• **Work request**: Once you reach the line with "Task: Close the parcel info popup", copy it and every line after it exactly, up to the end of the data. Omit the pictures.

• **Data provided**:
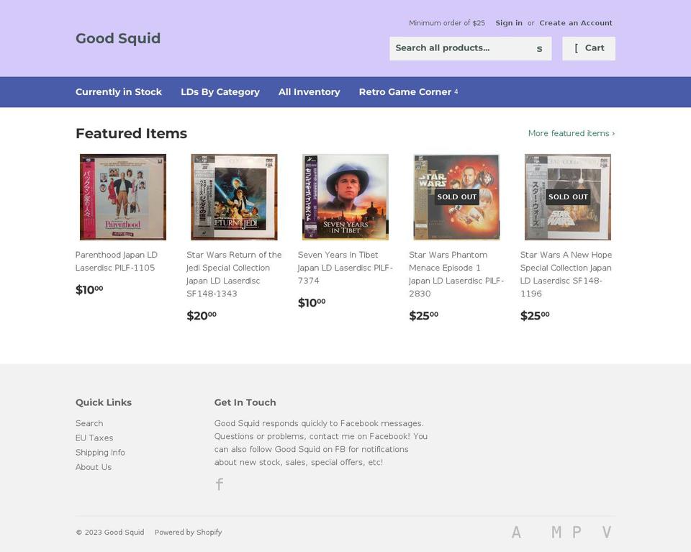Select the Currently in Stock tab
The width and height of the screenshot is (691, 552).
pos(118,92)
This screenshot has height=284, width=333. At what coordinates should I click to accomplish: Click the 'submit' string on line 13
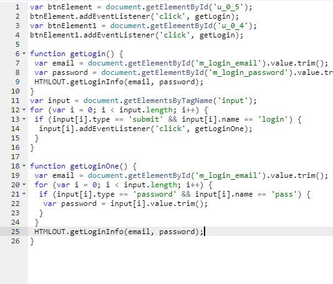145,119
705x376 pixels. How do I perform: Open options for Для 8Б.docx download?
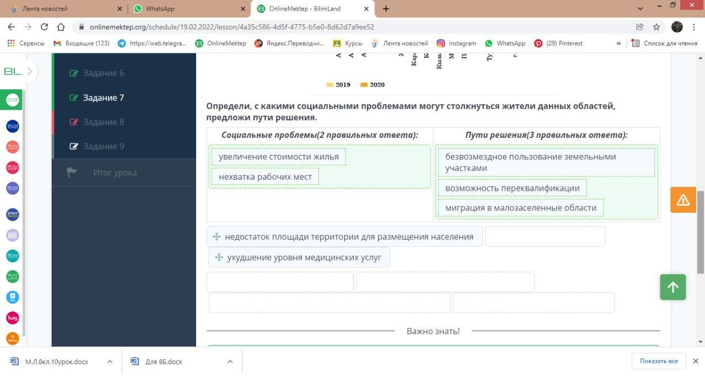click(230, 362)
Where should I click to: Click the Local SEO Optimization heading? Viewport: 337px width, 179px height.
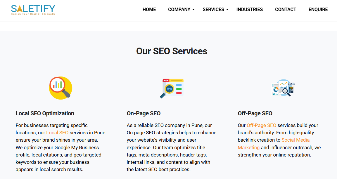(x=45, y=113)
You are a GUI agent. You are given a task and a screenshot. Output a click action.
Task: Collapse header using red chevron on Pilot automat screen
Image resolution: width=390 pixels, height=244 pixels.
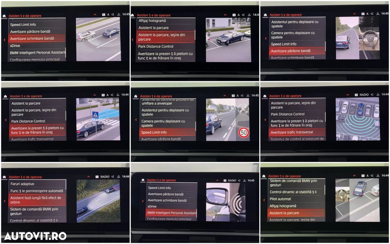point(355,176)
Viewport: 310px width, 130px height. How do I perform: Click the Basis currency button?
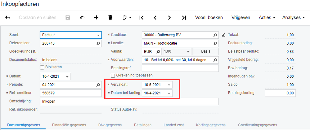tap(205, 51)

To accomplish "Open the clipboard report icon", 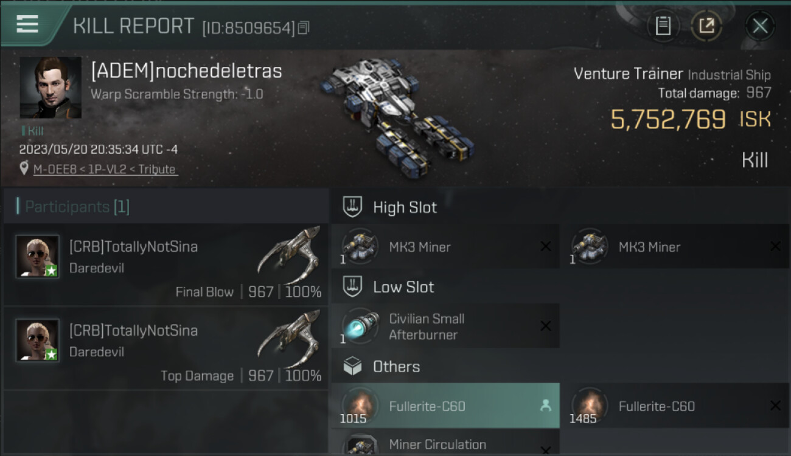I will 663,26.
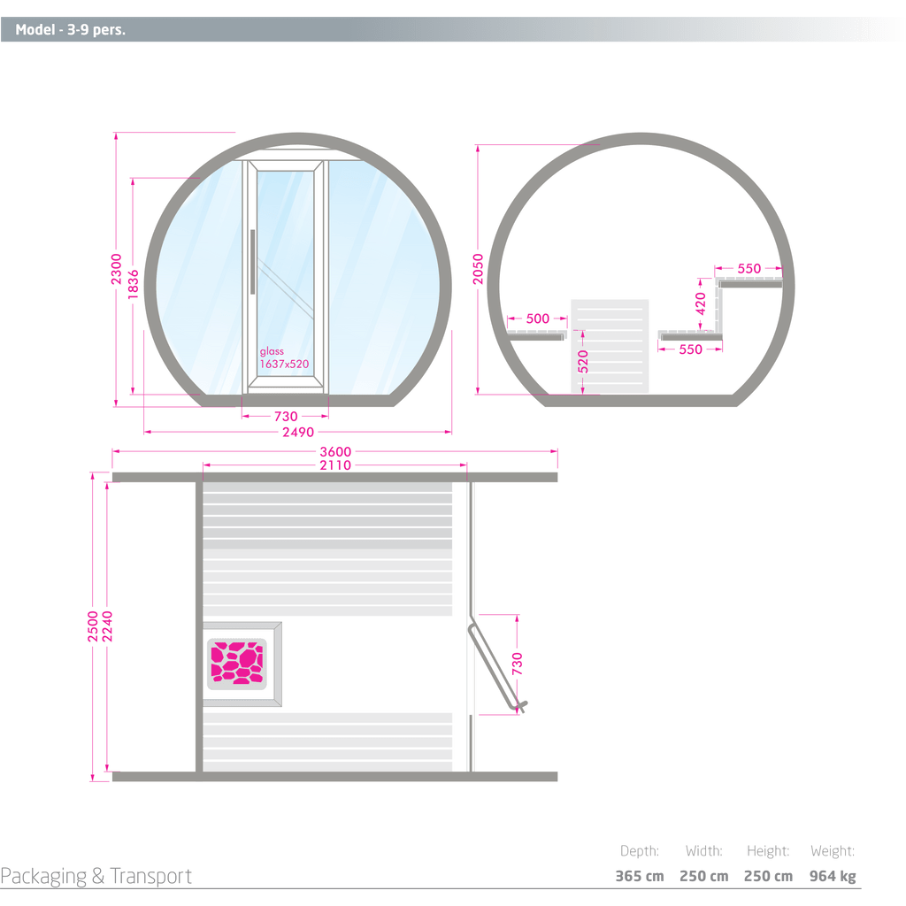Click the Weight 964 kg value
This screenshot has width=906, height=906.
coord(832,876)
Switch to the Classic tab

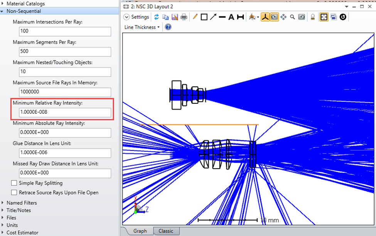[x=166, y=231]
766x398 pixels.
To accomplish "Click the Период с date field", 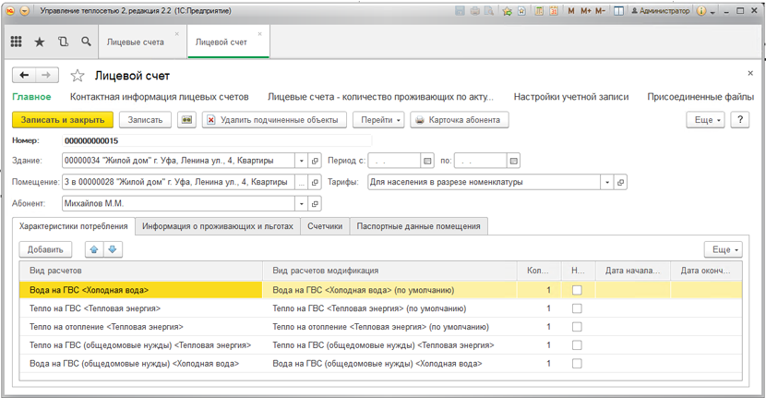I will click(x=393, y=162).
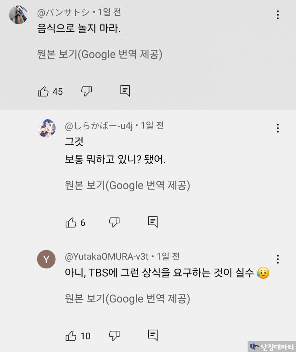Open the @しらかばー-u4j avatar
The image size is (296, 352).
click(x=46, y=128)
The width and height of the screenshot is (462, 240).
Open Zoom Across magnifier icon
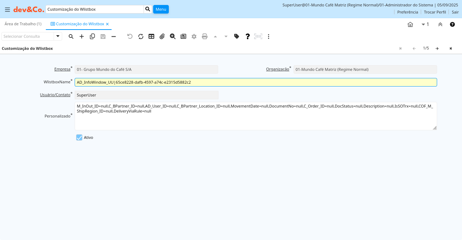click(x=173, y=36)
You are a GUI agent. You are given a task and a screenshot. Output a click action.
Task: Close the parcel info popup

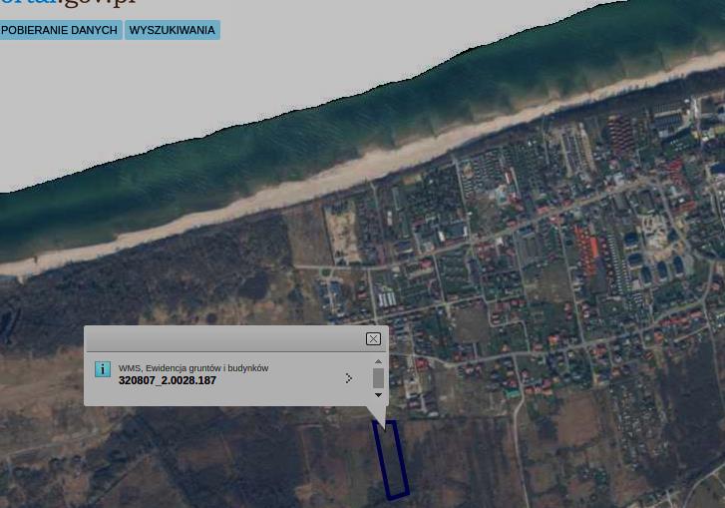(373, 339)
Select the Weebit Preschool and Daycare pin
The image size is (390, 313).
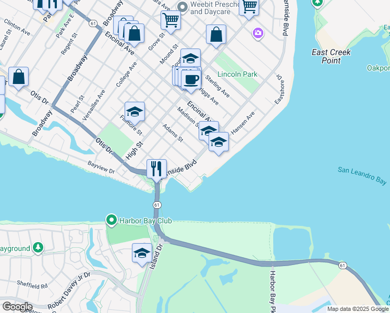183,7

• **Answer space**:
Task: Close the parcel info popup

(373, 339)
Select the Weebit Preschool and Daycare pin
The image size is (390, 313).
183,7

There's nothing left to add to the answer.